Stored data
------
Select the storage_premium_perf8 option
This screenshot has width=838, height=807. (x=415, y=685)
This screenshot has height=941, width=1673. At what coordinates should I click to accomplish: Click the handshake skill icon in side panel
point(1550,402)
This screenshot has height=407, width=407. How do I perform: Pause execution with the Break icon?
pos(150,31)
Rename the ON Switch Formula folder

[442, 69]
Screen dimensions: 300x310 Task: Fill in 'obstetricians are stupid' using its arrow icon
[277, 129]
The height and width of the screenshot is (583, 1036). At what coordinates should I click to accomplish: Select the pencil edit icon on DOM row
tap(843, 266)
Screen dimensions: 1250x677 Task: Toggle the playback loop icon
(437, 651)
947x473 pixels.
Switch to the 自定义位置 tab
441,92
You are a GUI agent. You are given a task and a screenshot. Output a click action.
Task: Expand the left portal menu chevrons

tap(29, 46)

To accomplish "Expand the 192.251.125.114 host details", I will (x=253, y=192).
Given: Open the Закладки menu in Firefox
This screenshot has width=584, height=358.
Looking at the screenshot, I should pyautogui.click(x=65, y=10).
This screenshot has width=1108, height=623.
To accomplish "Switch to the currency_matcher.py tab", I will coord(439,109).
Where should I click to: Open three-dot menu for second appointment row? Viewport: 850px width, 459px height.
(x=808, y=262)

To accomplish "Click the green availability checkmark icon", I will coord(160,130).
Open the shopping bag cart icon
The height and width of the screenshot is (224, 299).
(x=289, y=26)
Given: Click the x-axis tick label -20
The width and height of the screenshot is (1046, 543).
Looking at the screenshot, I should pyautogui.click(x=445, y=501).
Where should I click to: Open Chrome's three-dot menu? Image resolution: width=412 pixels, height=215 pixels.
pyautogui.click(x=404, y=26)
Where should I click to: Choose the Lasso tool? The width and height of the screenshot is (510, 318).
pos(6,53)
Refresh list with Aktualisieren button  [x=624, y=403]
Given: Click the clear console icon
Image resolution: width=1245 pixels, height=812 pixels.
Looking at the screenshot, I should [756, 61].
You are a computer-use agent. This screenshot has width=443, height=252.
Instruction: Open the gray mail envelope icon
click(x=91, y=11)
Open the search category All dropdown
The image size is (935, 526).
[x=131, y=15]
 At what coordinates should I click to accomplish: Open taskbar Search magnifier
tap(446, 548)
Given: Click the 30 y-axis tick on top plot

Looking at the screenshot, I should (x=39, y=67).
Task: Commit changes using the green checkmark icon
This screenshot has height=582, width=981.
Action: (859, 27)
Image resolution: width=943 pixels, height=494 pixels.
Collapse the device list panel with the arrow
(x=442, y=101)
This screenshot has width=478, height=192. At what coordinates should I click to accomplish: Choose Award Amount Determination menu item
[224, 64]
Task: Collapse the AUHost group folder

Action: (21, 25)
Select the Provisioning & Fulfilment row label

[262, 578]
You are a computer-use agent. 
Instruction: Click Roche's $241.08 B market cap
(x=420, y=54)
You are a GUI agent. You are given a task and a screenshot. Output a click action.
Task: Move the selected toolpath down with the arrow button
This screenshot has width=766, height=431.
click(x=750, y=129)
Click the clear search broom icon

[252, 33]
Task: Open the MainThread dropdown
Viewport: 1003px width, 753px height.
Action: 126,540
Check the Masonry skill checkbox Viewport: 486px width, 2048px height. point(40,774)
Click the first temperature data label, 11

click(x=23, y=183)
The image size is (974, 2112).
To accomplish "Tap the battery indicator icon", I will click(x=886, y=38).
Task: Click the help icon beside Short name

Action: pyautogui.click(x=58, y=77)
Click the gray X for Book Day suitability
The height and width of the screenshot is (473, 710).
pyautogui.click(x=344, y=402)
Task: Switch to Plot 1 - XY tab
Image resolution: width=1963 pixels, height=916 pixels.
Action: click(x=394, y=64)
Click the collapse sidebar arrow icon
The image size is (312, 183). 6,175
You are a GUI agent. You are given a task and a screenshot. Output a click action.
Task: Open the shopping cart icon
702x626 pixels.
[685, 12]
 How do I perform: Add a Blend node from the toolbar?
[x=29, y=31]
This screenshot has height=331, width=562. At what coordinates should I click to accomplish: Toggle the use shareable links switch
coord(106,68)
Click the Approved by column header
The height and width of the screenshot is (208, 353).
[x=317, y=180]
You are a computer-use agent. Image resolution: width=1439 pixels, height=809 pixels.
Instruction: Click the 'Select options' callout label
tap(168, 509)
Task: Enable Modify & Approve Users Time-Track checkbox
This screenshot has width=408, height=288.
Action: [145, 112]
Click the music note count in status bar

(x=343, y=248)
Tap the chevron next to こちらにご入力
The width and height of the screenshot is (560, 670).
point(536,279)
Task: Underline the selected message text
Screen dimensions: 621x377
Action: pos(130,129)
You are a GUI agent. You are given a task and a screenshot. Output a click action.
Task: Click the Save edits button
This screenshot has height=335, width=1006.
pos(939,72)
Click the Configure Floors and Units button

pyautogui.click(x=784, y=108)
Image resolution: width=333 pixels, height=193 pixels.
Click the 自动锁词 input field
------
- _Exercise brief_
All of the entries must be quoted exactly; please include each one.

- _Result of the exercise_
Select the storage_premium_perf8 option
This screenshot has width=838, height=807. (x=415, y=685)
This screenshot has height=941, width=1673. At what coordinates should I click to accomplish: Click the handshake skill icon in side panel
point(1550,402)
This screenshot has height=407, width=407. How do I perform: Pause execution with the Break icon?
pos(150,31)
Rename the ON Switch Formula folder

[442, 69]
Screen dimensions: 300x310 Task: Fill in 'obstetricians are stupid' using its arrow icon
[277, 129]
The height and width of the screenshot is (583, 1036). At what coordinates should I click to accomplish: Select the pencil edit icon on DOM row
tap(843, 266)
Screen dimensions: 1250x677 Task: Toggle the playback loop icon
(437, 651)
947x473 pixels.
Switch to the 自定义位置 tab
441,92
You are a GUI agent. You are given a task and a screenshot. Output a click action.
Task: Expand the left portal menu chevrons

tap(29, 46)

To accomplish "Expand the 192.251.125.114 host details", I will (x=253, y=192).
Given: Open the Закладки menu in Firefox
This screenshot has width=584, height=358.
Looking at the screenshot, I should pyautogui.click(x=65, y=10).
This screenshot has width=1108, height=623.
To accomplish "Switch to the currency_matcher.py tab", I will coord(439,109).
Where should I click to: Open three-dot menu for second appointment row? Viewport: 850px width, 459px height.
(x=808, y=262)

To accomplish "Click the green availability checkmark icon", I will coord(160,130).
Open the shopping bag cart icon
The height and width of the screenshot is (224, 299).
(x=289, y=26)
Given: Click the x-axis tick label -20
The width and height of the screenshot is (1046, 543).
Looking at the screenshot, I should pyautogui.click(x=445, y=501).
Where should I click to: Open Chrome's three-dot menu? Image resolution: width=412 pixels, height=215 pixels.
pyautogui.click(x=404, y=26)
Where should I click to: Choose the Lasso tool? The width and height of the screenshot is (510, 318).
pos(6,53)
Refresh list with Aktualisieren button  [x=624, y=403]
Given: Click the clear console icon
Image resolution: width=1245 pixels, height=812 pixels.
Looking at the screenshot, I should [756, 61].
You are a computer-use agent. This screenshot has width=443, height=252.
Instruction: Open the gray mail envelope icon
click(x=91, y=11)
Open the search category All dropdown
The image size is (935, 526).
[x=131, y=15]
 At what coordinates should I click to accomplish: Open taskbar Search magnifier
tap(446, 548)
Given: Click the 30 y-axis tick on top plot

Looking at the screenshot, I should (x=39, y=67).
Task: Commit changes using the green checkmark icon
This screenshot has height=582, width=981.
Action: (859, 27)
Image resolution: width=943 pixels, height=494 pixels.
Collapse the device list panel with the arrow
(x=442, y=101)
This screenshot has width=478, height=192. At what coordinates should I click to accomplish: Choose Award Amount Determination menu item
[224, 64]
Task: Collapse the AUHost group folder

Action: (21, 25)
Select the Provisioning & Fulfilment row label

[262, 578]
You are a computer-use agent. 
Instruction: Click Roche's $241.08 B market cap
(x=420, y=54)
You are a GUI agent. You are given a task and a screenshot. Output a click action.
Task: Move the selected toolpath down with the arrow button
This screenshot has width=766, height=431.
click(x=750, y=129)
Click the clear search broom icon

[252, 33]
Task: Open the MainThread dropdown
Viewport: 1003px width, 753px height.
Action: 126,540
Check the Masonry skill checkbox Viewport: 486px width, 2048px height. point(40,774)
Click the first temperature data label, 11

click(x=23, y=183)
The image size is (974, 2112).
To accomplish "Tap the battery indicator icon", I will click(x=886, y=38).
Task: Click the help icon beside Short name

Action: pyautogui.click(x=58, y=77)
Click the gray X for Book Day suitability
The height and width of the screenshot is (473, 710).
pyautogui.click(x=344, y=402)
Task: Switch to Plot 1 - XY tab
Image resolution: width=1963 pixels, height=916 pixels.
Action: click(x=394, y=64)
Click the collapse sidebar arrow icon
The image size is (312, 183). 6,175
You are a GUI agent. You are given a task and a screenshot. Output a click action.
Task: Open the shopping cart icon
702x626 pixels.
[685, 12]
 How do I perform: Add a Blend node from the toolbar?
[x=29, y=31]
This screenshot has height=331, width=562. At what coordinates should I click to accomplish: Toggle the use shareable links switch
coord(106,68)
Click the Approved by column header
The height and width of the screenshot is (208, 353).
[x=317, y=180]
You are a computer-use agent. Image resolution: width=1439 pixels, height=809 pixels.
Instruction: Click the 'Select options' callout label
tap(168, 509)
Task: Enable Modify & Approve Users Time-Track checkbox
This screenshot has width=408, height=288.
Action: [145, 112]
Click the music note count in status bar

(x=343, y=248)
Tap the chevron next to こちらにご入力
The width and height of the screenshot is (560, 670).
point(536,279)
Task: Underline the selected message text
Screen dimensions: 621x377
Action: pos(130,129)
You are a GUI agent. You are given a task and a screenshot. Output a click action.
Task: Click the Save edits button
This screenshot has height=335, width=1006.
pos(939,72)
Click the Configure Floors and Units button

pyautogui.click(x=784, y=108)
Image resolution: width=333 pixels, height=193 pixels.
Click the 自动锁词 input field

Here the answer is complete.